The organic compounds stored inside the bacteria are biodegradable polymers, macromolecules that serve as the raw material for biodegradable plastics. Using synthetic biological methods, Kaneka has succeeded in developing bacteria that generate high-strength yet biodegradable plastics suitable for processing into a variety of products.

Biodegradable plastics are highly varied, with different raw materials and manufacturing methods. Plastics that completely biodegrade in natural environments are rare, such as those that only decompose in high-temperature compost environments. In seawater, which contains relatively few microorganisms, experiments show that degradation can take more than a year. Kaneka’s Green Planet biodegradable polymer, however, has been confirmed to degrade not only in soil but also in seawater environments, demonstrating that it can contribute to solving the marine plastic problem.

The company currently produces its biodegradable plastic from biomass, but development is advancing toward the mass production of CO₂-based materials, with a target of commercial-scale demonstrations in fiscal 2030.

An exhibit showcasing Kaneka’s biodegradable plastic technology is on view at the Japan Pavilion of Expo 2025 Osaka, Kansai, Japan, which takes place from April to October 2025. The display illustrates how biodegradable plastic bowls can be created from CO₂ stored in cylinders, allowing visitors to see firsthand a futuristic vision of “circular manufacturing.” The exhibit also demonstrates how these plastic bowls are degraded by microorganisms in water tanks, converting them into CO₂ and water. Viewers will come away with a better understanding of potential solutions to the microplastics crisis.

An exhibit at the Japan Pavilion of Expo 2025 Osaka, Kansai, Japan shows how CO₂ stored in gas cylinders (at left) are absorbed by hydrogen-oxidizing bacteria to create biodegradable plastic bowls (at right). Photo courtesy of the Ministry of Economy, Trade and Industry

Kaneka’s Green Planet biodegradable polymer at different stages of decomposition by microorganisms in seawater. Rather than simply breaking apart through hydrolysis, the plastic is broken down by the microorganisms to the molecular level, ultimately returning it to the natural environment as CO2 and water.

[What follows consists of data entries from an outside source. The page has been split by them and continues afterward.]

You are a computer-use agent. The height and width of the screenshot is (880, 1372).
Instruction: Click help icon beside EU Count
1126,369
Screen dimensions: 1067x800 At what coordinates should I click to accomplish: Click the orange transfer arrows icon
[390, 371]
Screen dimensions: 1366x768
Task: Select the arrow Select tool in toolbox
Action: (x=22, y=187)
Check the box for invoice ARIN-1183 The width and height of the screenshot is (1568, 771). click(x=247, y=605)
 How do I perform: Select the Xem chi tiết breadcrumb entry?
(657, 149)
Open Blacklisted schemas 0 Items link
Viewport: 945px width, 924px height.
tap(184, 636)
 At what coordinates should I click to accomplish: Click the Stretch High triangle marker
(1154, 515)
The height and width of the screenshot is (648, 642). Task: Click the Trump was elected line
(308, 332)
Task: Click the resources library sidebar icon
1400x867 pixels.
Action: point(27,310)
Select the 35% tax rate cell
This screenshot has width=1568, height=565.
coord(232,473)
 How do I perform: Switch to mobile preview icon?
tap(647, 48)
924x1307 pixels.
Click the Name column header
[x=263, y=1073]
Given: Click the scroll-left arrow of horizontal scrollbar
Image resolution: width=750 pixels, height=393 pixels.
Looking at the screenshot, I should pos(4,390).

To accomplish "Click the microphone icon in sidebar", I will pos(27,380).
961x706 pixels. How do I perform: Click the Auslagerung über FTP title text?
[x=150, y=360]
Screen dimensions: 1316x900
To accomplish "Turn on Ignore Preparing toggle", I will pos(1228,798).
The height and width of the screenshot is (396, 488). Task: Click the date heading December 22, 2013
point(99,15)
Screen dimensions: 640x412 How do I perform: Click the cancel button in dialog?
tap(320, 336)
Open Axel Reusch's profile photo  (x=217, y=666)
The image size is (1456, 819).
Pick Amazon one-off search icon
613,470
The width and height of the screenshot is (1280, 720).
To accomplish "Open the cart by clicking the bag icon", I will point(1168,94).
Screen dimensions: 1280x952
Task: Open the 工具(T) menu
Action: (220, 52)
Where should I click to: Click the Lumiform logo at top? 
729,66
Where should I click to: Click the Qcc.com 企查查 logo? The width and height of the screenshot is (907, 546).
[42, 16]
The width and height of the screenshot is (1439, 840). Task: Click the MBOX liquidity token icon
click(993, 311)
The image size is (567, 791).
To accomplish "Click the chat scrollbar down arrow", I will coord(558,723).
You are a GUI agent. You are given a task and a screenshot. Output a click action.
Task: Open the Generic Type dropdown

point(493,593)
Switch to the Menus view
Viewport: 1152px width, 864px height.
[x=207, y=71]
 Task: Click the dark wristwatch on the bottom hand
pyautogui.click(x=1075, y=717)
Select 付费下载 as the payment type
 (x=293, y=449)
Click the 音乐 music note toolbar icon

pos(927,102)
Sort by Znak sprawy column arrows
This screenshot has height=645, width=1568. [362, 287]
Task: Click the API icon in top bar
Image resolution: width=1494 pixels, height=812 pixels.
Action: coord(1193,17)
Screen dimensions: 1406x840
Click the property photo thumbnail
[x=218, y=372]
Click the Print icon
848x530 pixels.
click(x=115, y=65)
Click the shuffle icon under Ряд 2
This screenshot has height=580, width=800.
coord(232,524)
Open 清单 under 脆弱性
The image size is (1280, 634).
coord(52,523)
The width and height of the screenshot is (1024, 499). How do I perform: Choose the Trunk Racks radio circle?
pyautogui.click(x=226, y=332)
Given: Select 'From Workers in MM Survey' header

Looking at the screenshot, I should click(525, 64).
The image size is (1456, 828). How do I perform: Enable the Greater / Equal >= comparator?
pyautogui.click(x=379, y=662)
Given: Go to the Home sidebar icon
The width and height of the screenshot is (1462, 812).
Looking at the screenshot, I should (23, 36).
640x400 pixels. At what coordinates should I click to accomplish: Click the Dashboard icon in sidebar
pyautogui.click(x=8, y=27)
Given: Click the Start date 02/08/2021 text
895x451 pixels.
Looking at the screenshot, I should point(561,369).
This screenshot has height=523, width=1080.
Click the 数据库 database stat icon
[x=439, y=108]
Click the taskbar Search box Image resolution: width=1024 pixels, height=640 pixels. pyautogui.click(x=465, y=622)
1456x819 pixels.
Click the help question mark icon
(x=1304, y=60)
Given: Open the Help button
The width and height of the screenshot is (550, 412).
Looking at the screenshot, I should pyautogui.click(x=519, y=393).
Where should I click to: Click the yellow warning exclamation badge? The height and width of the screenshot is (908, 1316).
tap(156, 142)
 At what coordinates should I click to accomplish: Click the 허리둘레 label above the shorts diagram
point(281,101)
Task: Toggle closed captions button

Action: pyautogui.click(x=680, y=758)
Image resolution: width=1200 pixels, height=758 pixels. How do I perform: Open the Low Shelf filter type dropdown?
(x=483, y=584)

Kaneka has set up a 200-liter bacteria cultivation tank at a manufacturing site in Hyogo Prefecture, where it currently conducts scale-up experiments aiming toward practical application. The company plans to scale operations up to a capacity of 100,000 liters by fiscal 2030.

SATO Shunsuke, head of Kaneka’s CO₂ Innovation Laboratory, leads the research. Speaking of the challenges involved, he says, “The biggest issue is ensuring safety. We supply CO₂, hydrogen, and oxygen to make the bacteria produce polymers, but there’s a risk of explosion when hydrogen and oxygen mix. Therefore, we’re collaborating with a leading domestic engineering company to design and develop a safe plant.”

Another challenge is how to procure large amounts of hydrogen and CO₂. “For hydrogen, we envision using renewable energy to produce it through the electrolysis of water. Ideally, we would like to capture CO₂ from the atmosphere, but the concentration would be too low. We’re watching the latest global technology developments to find the optimal method,” says Sato.

Recent years have seen attention focused on carbon recycling initiatives, where CO₂ is treated as a resource and reused as material or fuel to reduce atmospheric emissions. If the new technology developed by Kaneka is implemented on a wide scale, it could not only solve both the problems of global warming and plastic waste, but also provide an important step toward achieving a carbon recycling society.

SATO Shunsuke, head of Kaneka’s CO₂ Innovation Laboratory. “Our biodegradable plastic should be able to replace any and all existing plastic products. We’ll start by applying it to short-lifespan products like disposable bags and tableware, and eventually, we hope, expand into textiles as well,” he says.